O grupo Inepar, controlador da empresa IESA Óleo e Gás, confirmou no último dia 23 de julho, por meio de fato relevante ao mercado, que já assinaria um novo contrato de fornecimento para a Petrobras de módulos produzidos em Charqueadas, no Rio Grande do Sul. Segundo o comunicado o valor total dos contratos é de US$ 720,4 milhões, podendo chegar a US$ 911,3 milhões. Serão fornecidos 24 módulos para seis plataformas.


O investimento da Iesa no RS, com 350 mil m² de terreno e 19 mil m² de área construída, é de R$ 100 milhões, onde serão gerados mais de 1,5 mil postos de trabalho. Os módulos serão empregados para compressão de gás, injeção de gás natural, e CO2 nos poços para incrementar a produção de petróleo e para exportação ao continente.


O secretário Knijnik saudou a informação como o “nascimento do Polo do Jacui”. Além da Iesa e da UTC (investimento de R$ 118 milhões) que já assinaram a Licença de Instalação (LI) com a Fundação Estadual de Proteção Ambiental (Fepam), empreendimentos como a Engecampo, Tomé Engenharia e Metasa, estão em processo de licenciamento. Outros municípios ao longo da bacia do Rio Jacui, banhadas pelo Rio Taquari, também dispõem de áreas voltadas para o desenvolvimento da Indústria Oceânica.


“Com a estratégia de deslocamento da Indústria Oceânica, vamos utilizar de maneira inteligente e planejada o potencial hídrico do estado, promovendo a descentralização do desenvolvimento econômico e permitindo a ampliação da cadeia de fornecimento da indústria off-shore e de exploração de petróleo e gás no RS”, afirmou o secretário.

Sua tarefa: Dê continuidade ao texto sobre o contrato da Iesa com a Petrobras e o Polo do Jacuí, começando logo após a última frase.

Conjunto de linhas:

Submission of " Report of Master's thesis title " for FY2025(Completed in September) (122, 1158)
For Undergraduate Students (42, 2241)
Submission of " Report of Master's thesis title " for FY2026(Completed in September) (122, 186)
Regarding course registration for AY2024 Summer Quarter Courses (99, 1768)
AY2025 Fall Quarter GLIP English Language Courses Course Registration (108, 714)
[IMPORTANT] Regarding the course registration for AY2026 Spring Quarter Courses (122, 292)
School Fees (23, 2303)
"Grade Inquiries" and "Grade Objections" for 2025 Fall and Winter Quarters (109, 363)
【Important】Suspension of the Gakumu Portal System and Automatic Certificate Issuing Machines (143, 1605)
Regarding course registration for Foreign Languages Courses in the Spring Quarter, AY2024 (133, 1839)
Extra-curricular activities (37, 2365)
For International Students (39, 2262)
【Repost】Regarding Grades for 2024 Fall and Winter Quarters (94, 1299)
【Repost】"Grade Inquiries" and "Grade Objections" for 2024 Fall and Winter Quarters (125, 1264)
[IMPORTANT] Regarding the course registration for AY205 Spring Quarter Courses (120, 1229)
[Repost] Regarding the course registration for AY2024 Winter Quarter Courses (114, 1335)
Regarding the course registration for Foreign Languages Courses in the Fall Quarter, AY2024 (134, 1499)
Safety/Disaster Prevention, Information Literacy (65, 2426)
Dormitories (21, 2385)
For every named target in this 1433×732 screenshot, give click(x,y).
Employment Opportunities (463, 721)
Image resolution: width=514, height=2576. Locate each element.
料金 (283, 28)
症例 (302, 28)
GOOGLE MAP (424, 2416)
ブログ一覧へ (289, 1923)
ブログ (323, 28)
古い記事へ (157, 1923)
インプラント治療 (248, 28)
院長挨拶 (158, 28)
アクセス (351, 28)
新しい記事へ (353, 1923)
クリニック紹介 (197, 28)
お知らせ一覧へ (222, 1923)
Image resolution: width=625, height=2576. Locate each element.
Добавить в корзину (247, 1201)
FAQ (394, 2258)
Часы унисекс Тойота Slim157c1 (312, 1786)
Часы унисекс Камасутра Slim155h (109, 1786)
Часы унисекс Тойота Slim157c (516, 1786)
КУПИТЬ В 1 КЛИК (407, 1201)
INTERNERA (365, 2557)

Resposta abaixo:
Segundo o presidente da Agência Gaúcha de Desenvolvimento e Promoção do Investimento (AGDI), Marcus Coester, no Polo do Jacuí serão construídos os módulos que compõem a planta de processo para a plataforma de produção. “Em Rio Grande, onde há calados de 14 a 17 metros focamos investimentos para a construção de cascos para estaleiros. No Polo do Jacuí, que tem calados de 5 metros, o foco são empresas que produzem módulos, além dos fornecedores”, explicou.


Coester ressaltou que a proximidade do Polo do Jacuí com a região Metropolitana é muito vantajosa. “Não apenas em termos de logística, mas principalmente em relação à quantidade e qualidade de mão-de-obra, um dos maiores desafios para a Indústria Oceânica”, salientou.


O Rio Grande do Sul é o segundo polo da indústria oceânica do Brasil, atrás somente do Rio de Janeiro. “Entretanto, nenhum outro estado brasileiro tem uma indústria tão diversificada quanto à gaúcha, desde materiais leves a pesados, do parafuso ao casco, o que é fundamental para a sustentação e fortalecimento de toda a cadeia do setor”, afirmou.



AGDI


A criação da Agência de Desenvolvimento e Promoção do Investimento (AGDI) expressa a nova política de desenvolvimento pretendida pelo governo do estado, voltada à captação de investimentos, sobretudo nos setores considerados estratégicos.


A AGDI opera com cinco diretorias, sendo que um dos focos de atuação está na cadeia de petróleo e gás ligada à expansão do polo naval inicialmente instalado em Rio Grande e cercanias. A Petrobras pretende investir US$ 224 bilhões nos próximos quatro anos, e o objetivo da instituição é criar condições para uma fatia expressiva deste investimento fique com o Rio Grande do Sul. O plano de expansão está articulado no Programa RS Indústria Oceânica.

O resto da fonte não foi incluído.